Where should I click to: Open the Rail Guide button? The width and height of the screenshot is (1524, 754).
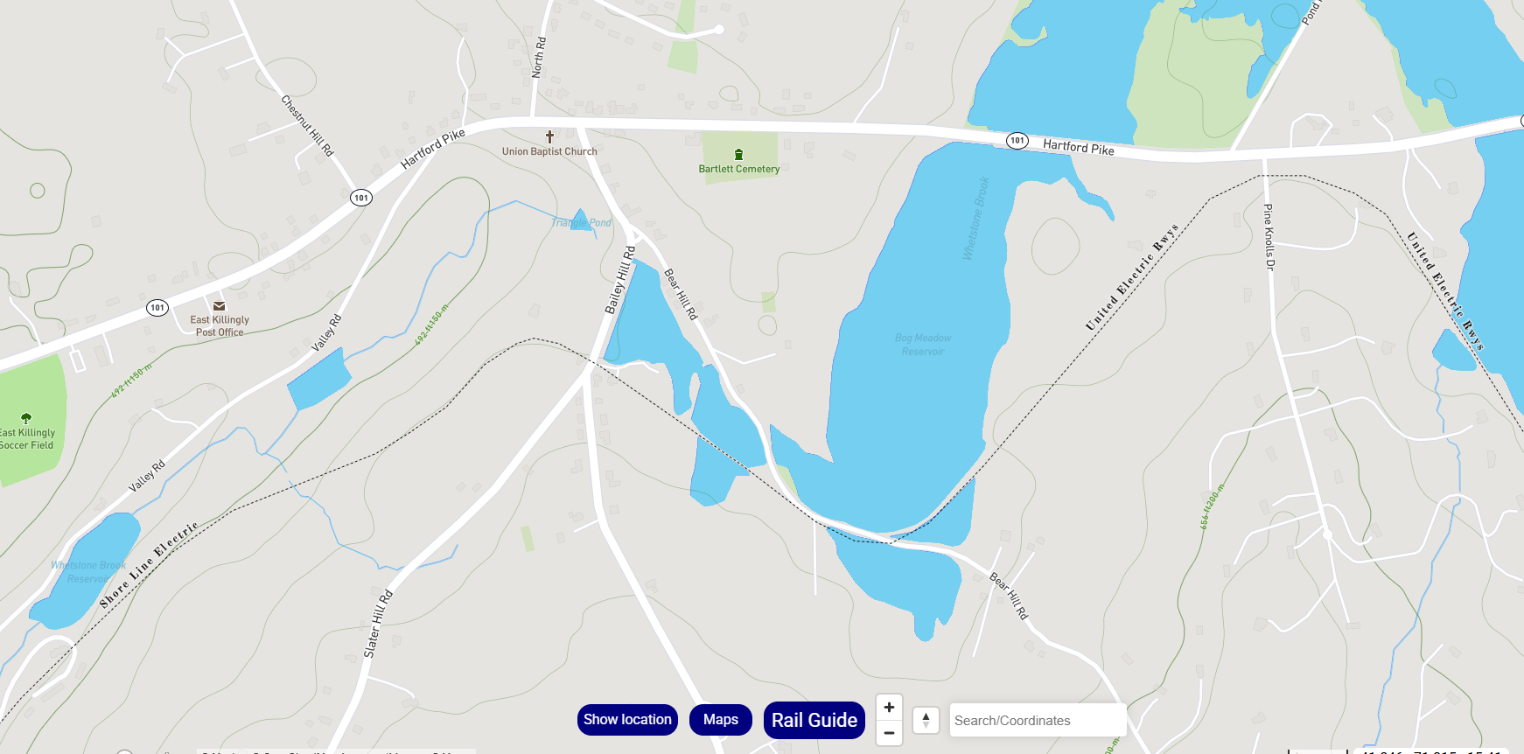[x=814, y=720]
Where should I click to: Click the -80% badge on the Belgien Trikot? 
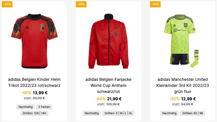coord(7,4)
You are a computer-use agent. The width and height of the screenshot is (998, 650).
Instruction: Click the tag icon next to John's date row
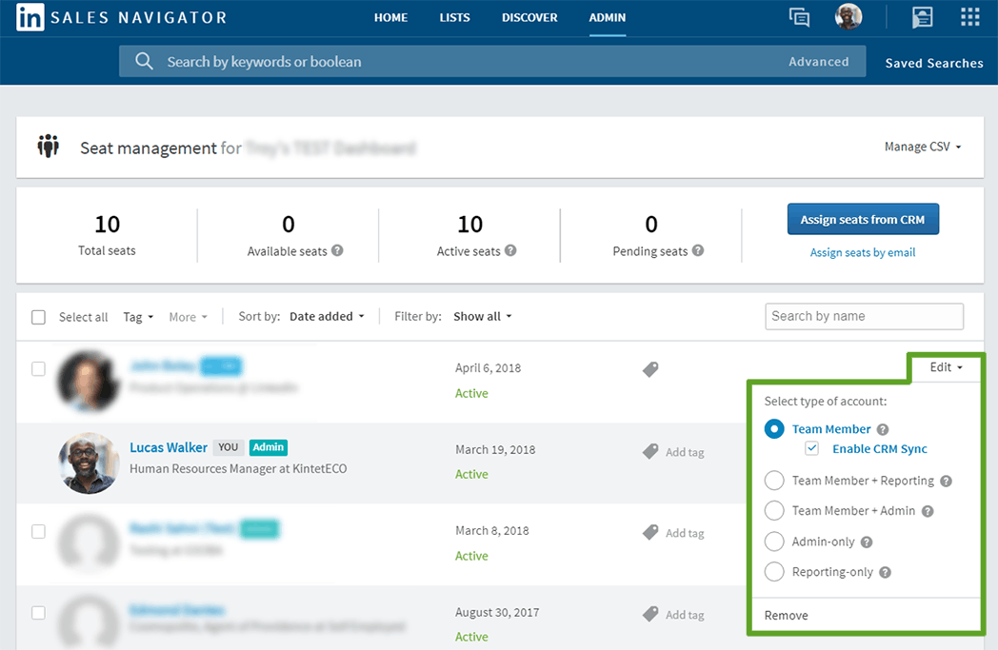pyautogui.click(x=650, y=370)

== Exercise instructions ==
Please copy out the data from the line with "Where should I click to: Click" through the end of the data, both ends included, and leave the pictures out.

== Task response ==
Where should I click to: Click the -80% badge on the Belgien Trikot? 
coord(7,4)
You are a computer-use agent. The width and height of the screenshot is (998, 650).
Instruction: Click the tag icon next to John's date row
pyautogui.click(x=650, y=370)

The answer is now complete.